If you are not planning on storing it too long, you should be good with the 1.045. If planning on storing it for a while, you ought to up the s.g. to get more alcohol. If you would take your present reading and add enough simple sugar to bring it up about .040 or.045 more, you should get enough alcohol to help keep it in storage. My last batch of cider, I decided to start it out about 1.095. When it finished, I added a half gallon of cider to it for flavor and backsweeting. It needed a little more sugar, but has great flavor now. Fermenting seems to take a lot of the apple flavor out, but it doesn't take too much to bring it back. Mine was 5 gal. and the extra high s.g. was toned down with the addition of the extra cider. If I remember right it wound up around 1.080. Arne.
 
not planning on keeping it that long, been following a pretty basic recipe that advised me not to add any sugar and age for about 6 months. sound feasible?
 
I'm doing a similar project. Started around potential 6.5 ABV and I'm hoping to bottle it in beer bottles and carbonate it. I'm going to back sweeten with lactose as it's a non-fermentable sugar. Then prime it and hope it doesn't explode.

I never thought about using cider to backsweeten it. That's a great idea! Won't work for mine though, I'm bottle carbonating it. Ka-boooom!
 
I'm doing a similar project. Started around potential 6.5 ABV and I'm hoping to bottle it in beer bottles and carbonate it. I'm going to back sweeten with lactose as it's a non-fermentable sugar. Then prime it and hope it doesn't explode.

I never thought about using cider to backsweeten it. That's a great idea! Won't work for mine though, I'm bottle carbonating it. Ka-boooom!

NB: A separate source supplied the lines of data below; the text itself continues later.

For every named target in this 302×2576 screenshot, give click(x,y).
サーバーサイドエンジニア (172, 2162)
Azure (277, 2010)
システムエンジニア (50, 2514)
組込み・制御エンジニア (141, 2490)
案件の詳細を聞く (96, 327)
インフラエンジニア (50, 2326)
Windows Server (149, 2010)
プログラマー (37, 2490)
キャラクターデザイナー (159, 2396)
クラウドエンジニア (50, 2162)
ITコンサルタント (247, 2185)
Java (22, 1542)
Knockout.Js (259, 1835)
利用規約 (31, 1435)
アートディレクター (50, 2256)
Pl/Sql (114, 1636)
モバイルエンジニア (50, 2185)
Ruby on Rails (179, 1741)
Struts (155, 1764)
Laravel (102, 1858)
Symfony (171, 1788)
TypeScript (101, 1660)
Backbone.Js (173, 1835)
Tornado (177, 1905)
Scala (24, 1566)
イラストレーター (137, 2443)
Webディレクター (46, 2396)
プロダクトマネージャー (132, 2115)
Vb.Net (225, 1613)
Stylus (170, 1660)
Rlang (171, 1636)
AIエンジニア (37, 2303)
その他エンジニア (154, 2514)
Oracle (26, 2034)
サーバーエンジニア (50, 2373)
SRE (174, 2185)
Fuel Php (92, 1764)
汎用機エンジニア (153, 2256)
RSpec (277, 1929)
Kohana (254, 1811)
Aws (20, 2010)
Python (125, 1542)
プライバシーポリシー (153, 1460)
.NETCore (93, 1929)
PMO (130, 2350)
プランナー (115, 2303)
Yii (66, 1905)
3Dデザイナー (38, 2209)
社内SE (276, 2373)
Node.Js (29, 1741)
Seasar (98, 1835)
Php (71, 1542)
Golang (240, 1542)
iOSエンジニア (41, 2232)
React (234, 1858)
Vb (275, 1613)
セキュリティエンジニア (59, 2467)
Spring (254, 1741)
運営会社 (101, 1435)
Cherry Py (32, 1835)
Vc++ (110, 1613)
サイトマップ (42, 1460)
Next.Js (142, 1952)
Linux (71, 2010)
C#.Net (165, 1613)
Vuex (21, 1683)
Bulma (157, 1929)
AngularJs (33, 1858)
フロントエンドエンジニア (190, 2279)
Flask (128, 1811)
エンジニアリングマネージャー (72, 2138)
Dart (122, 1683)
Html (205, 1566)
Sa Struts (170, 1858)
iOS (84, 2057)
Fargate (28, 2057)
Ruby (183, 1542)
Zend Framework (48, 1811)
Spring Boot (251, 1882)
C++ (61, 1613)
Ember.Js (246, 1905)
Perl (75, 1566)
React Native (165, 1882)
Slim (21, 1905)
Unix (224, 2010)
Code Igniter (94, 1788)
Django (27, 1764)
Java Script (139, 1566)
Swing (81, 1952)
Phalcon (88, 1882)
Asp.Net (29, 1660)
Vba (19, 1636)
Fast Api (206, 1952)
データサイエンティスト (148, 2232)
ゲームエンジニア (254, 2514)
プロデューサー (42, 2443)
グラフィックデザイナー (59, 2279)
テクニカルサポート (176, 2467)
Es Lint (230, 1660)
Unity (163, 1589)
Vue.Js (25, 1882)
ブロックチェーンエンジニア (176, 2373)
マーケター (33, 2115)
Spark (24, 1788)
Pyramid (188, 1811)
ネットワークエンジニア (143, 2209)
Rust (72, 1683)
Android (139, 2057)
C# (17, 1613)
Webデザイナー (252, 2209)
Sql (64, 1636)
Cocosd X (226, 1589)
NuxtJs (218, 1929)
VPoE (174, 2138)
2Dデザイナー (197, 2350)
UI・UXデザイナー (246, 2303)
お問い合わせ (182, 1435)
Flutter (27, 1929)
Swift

how do you carbonate it? would be interested to try this myself
 
I have been doing much the same.

I have a friend that is allowed to do a late harvest raid at a buddy's apple orchard. He fills up a pickup truck every weekend in november. He then takes em to a 100 year old apple grinder/press. A whole group of us help out and then get to take fresh apple juice home.

Last year I experimented with apple wine and actually ended up with something that I consider drinkable. I also made a carbonated cider that was just to die for! Very yummy!

Here how I did the cider... I adjusted the apple juice acid level to be appropriate for fruit juice, then adjusted sugar to a brix of 22%. I open fermented with EC-1118 in buckets. When the sugar got just down to 0.5%, I spiked the mix with 1 lb of sugar per gallon and transferred to a sealed korny keg. I let that ferment until I had about 60psi pressure, then placed the Korny Keg into a beer cooler for a couple on months. This kept the cider at 35 degrees, allowing the CO2 to go into solution.

It ended up sparkly, sweet, keeping much of the apple flavor while not being too strong. It was great.


This year I have two working. One made exactly like I did it last year, and one where I took... 2 cups of raisons, 2 cimimon sticks, some nutmg, and a couple of whole cloves.. Then bioled the mix with about 2 cups of water. I let the mix cool, then added to my primary after the yeast had taken hold. When it came time to transfer to the korney keg, I substituted 1 pound of the white sugar with brown sugar. I am attempting to get something like "apple pie". We'll see.
 
still looking for an answer to my questions. planning to age the cider for about 6 months. sound ok?

and how would i carbonate it as mentioned in one of the above posts?
 
You ought to be just fine. I usually give it a little more sugar and let it age int the carboy longer than that. If it is clear by then or if you don't mind it a little cloudy, you should be good to go. Good luck with it and be a little careful with it. At that ABV, it will probably drink kinda like soda pop. Arne.
 
I assume you plan to cabonate the "alod fashioned way". Meaning that you plan to have a secondary fermentation.

The only issue or problem I see is getting the cider to ferment again. If the APV or amount of free SO2 is too high, you may run into problems getting the thing to kick back off.